Two hundred cross-party MPs are calling on heads of the major supermarkets to eliminate plastic packaging from their products by 2023.
The MPs, who are from seven political parties, have written to Tesco, Sainsbury’s, Morrisons, Asda, Waitrose, Aldi, Lidl, Budgens and Marks & Spencer urging them to scrap plastic packaging.
They wrote after the Guardian revealed this week the major supermarkets in the UK create more than 800,000 tonnes of plastic packaging waste – well over half the household plastic waste – each year.
Six of the major supermarkets refused to reveal the amount of plastic packaging they put on to the market, saying the information was commercially sensitive. Analysis by Eunomia environmental consultants used figures provided by Aldi and the Co-op – the only chains to release public figures on their plastic tonnage – and the market share of each supermarket to estimate how much plastic packaging the chains produce each year.
This week, Iceland announced it would stop plastic packaging on its own brand products by 2023. Catherine West, Labour MP for Hornsey and Wood Green, who is behind the letter, said: “Vast amounts of plastic are ‘used’ for merely a few seconds before being discarded.

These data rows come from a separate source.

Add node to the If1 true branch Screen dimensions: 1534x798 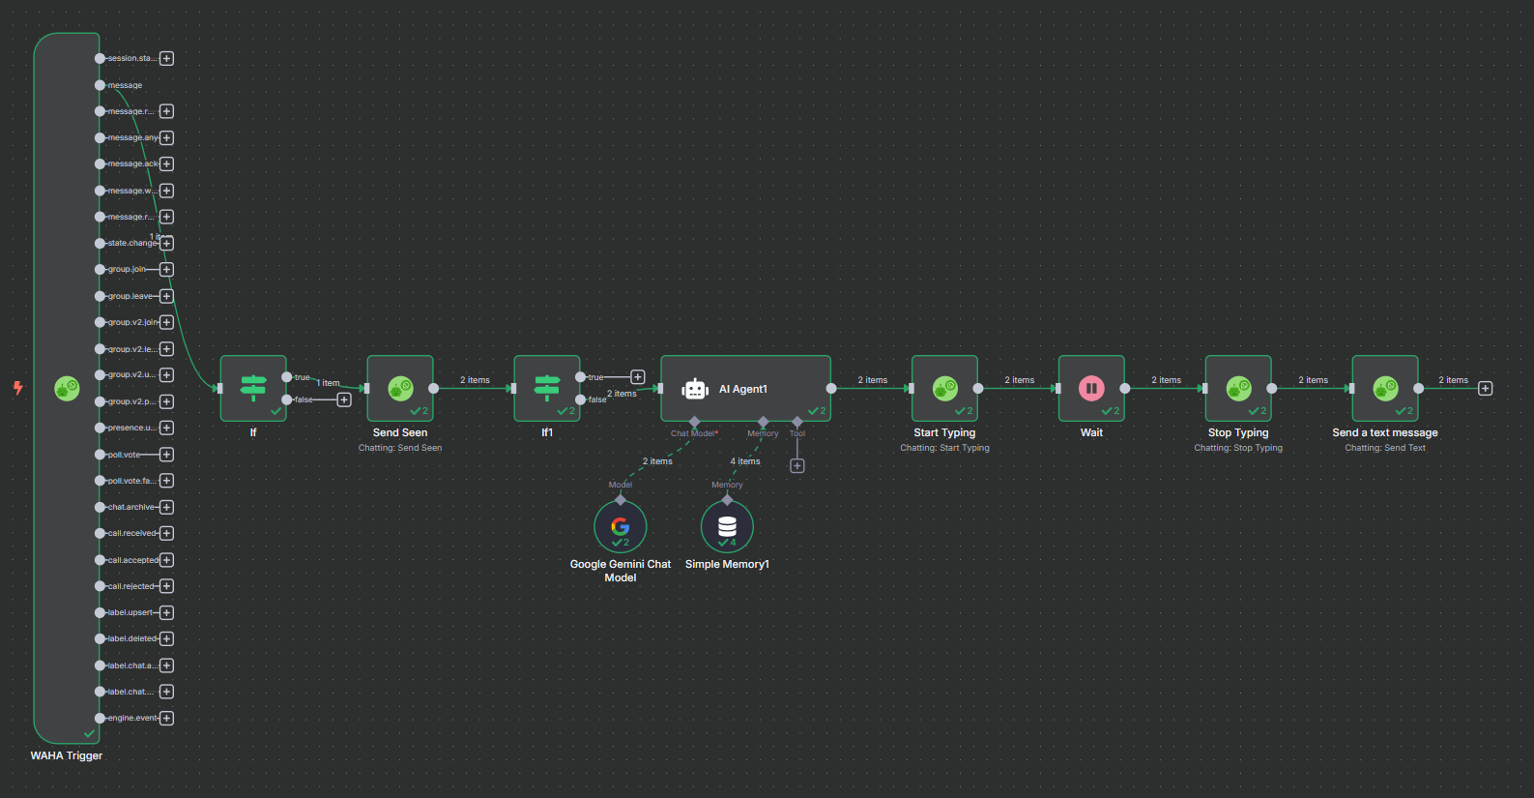click(638, 377)
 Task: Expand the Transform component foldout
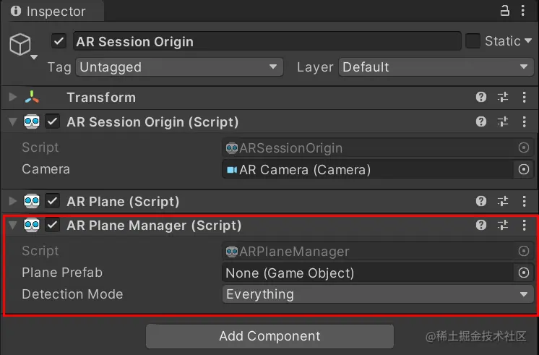pos(13,97)
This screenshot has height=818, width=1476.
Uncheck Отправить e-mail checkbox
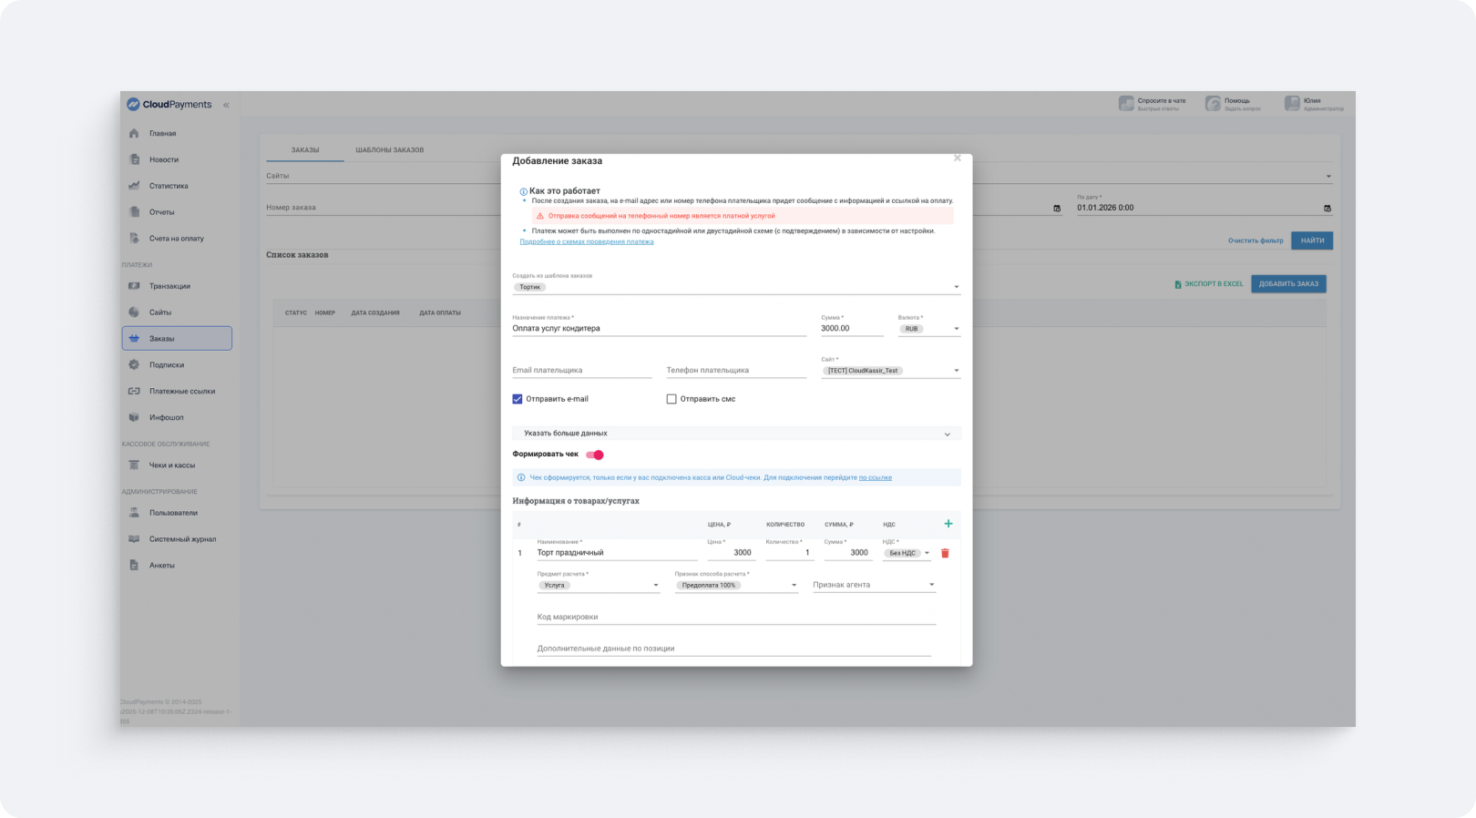coord(518,399)
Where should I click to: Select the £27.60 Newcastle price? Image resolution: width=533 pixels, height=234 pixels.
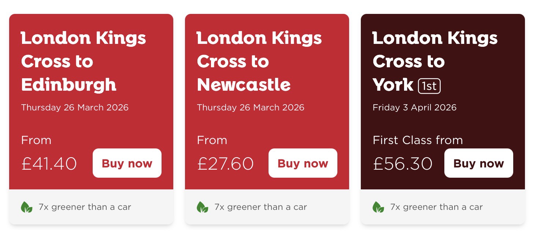[225, 163]
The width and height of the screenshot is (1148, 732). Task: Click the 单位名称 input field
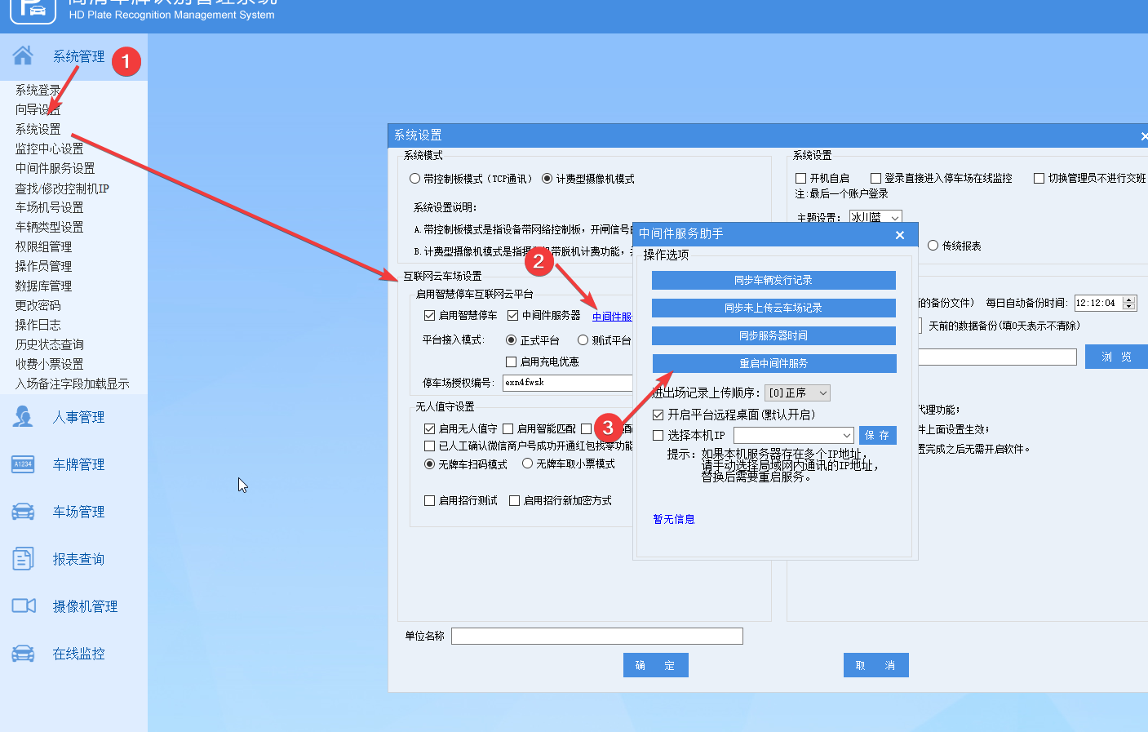pyautogui.click(x=597, y=636)
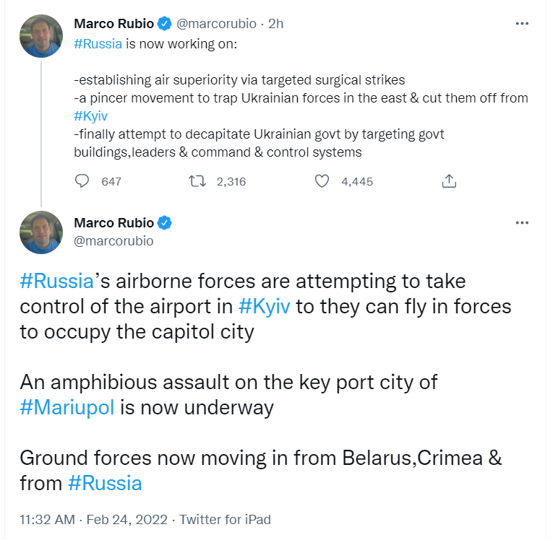Retweet the first Marco Rubio tweet

[x=198, y=181]
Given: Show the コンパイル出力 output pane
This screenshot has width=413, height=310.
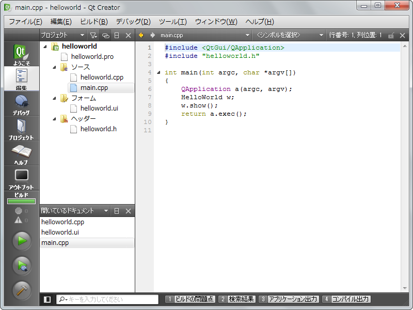Looking at the screenshot, I should [346, 299].
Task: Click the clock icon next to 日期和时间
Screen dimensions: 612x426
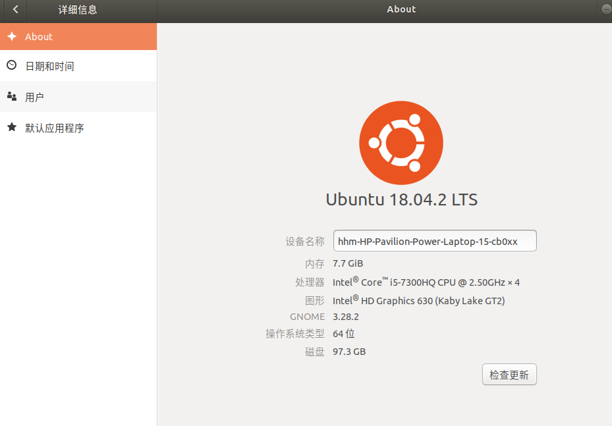Action: point(12,66)
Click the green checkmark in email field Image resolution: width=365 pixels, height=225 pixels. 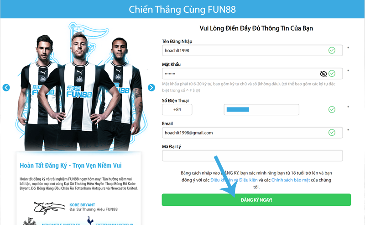pyautogui.click(x=332, y=133)
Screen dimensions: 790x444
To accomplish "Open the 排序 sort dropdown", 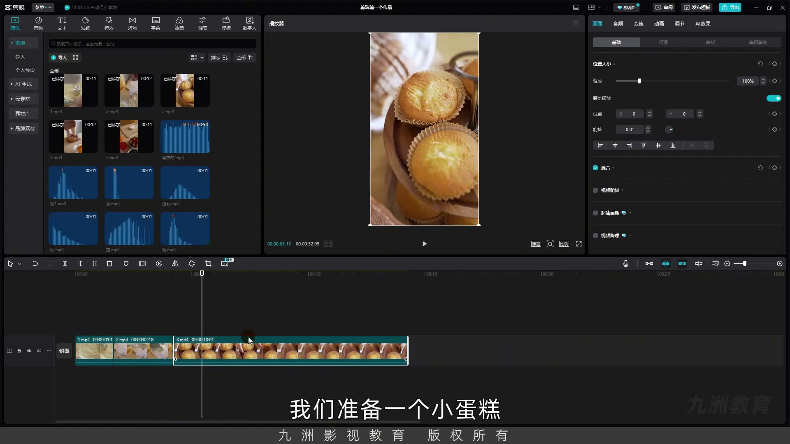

“We have a moral duty to tackle this disposable culture. As such, I welcome the recent announcement from Iceland supermarkets … and I’m delighted that MPs from all parties are supporting my call for other retailers to follow suit.”
Waitrose announced on Friday it would no longer use black plastic for its meat, fish, fruit and vegetables by the end of this year, and that all Waitrose products would be free of black plastic by the end of 2019. Black plastic cannot be recycled under current UK systems.
Each year it is estimated that more than 300m tonnes of plastic are produced globally. The Guardian revealed recently that plastic production is set to soar over the next 10 years.
On Friday Coca-Cola announced a new goal to collect and recycle the equivalent of 100% of the packaging it sells globally by 2030.
Coca-Cola said: “Given the size and scope of this challenge, we expect to invest in new packaging innovations and local collection and recycling systems, as well as consumer education and awareness programs.”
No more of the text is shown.